We argue that the impromptu Christmas worship services held in no-man's land offer a glimpse of the church as it is meant to be, a new nation of peacemakers uniting former enemies in love and friendship as they celebrate the birth of Jesus."

And we Unitarians today can witness for peace too. Many individuals and congregations are members of the Unitarian Peace Fellowship, founded in the darkest days of the First World War. Members of the UPF "witness for peace and against the futility of war. Today our vision includes the ethos and values of the Charter for Compassion. The surest route to peace is through the compassion of human beings for each other, and for all living things.

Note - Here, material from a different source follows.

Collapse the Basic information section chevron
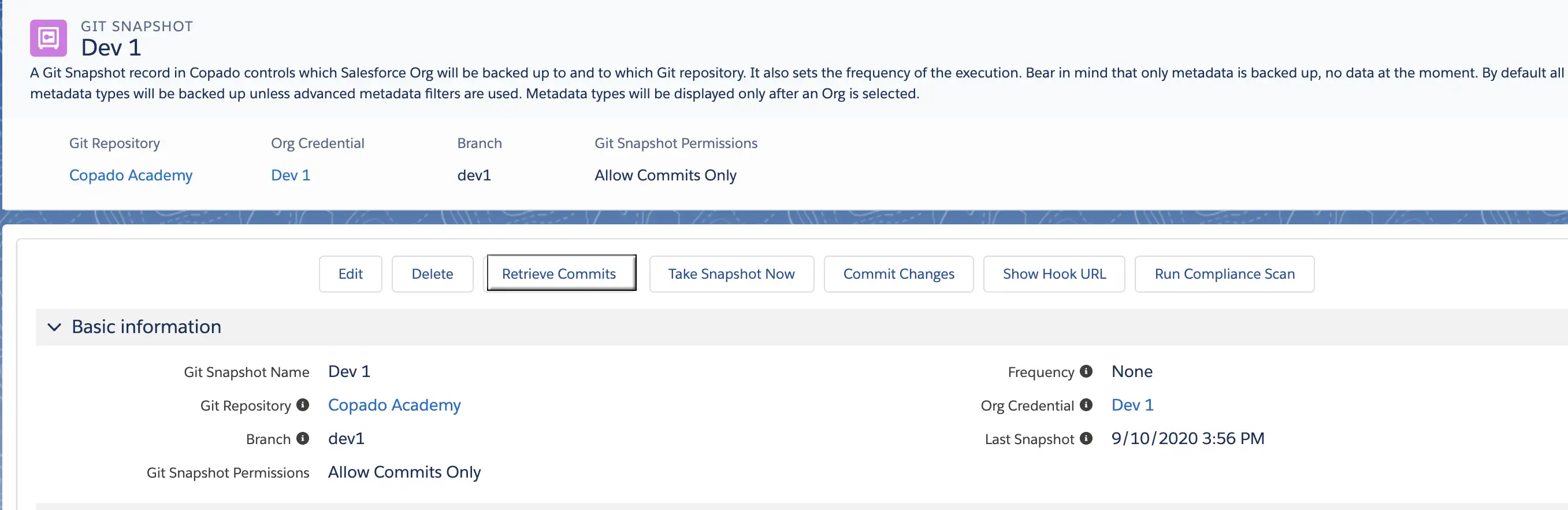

We support and encourage Unitarians in their witness for Peace and Compassion, locally, nationally, and internationally."

In this year of the centenary of the "war to end all wars", various countries around the world are in a state of bitter conflict with each other, or with themselves. The recent tragic massacre in Peshawar is just the most recent example of this. The efforts of everyone who believes in the possibility of world peace are needed, now more than ever. So that the sacrifice that the men in the Great War made, should not be altogether wasted.

I wish you a very Merry Christmas, and a Happy and Peaceful New Year.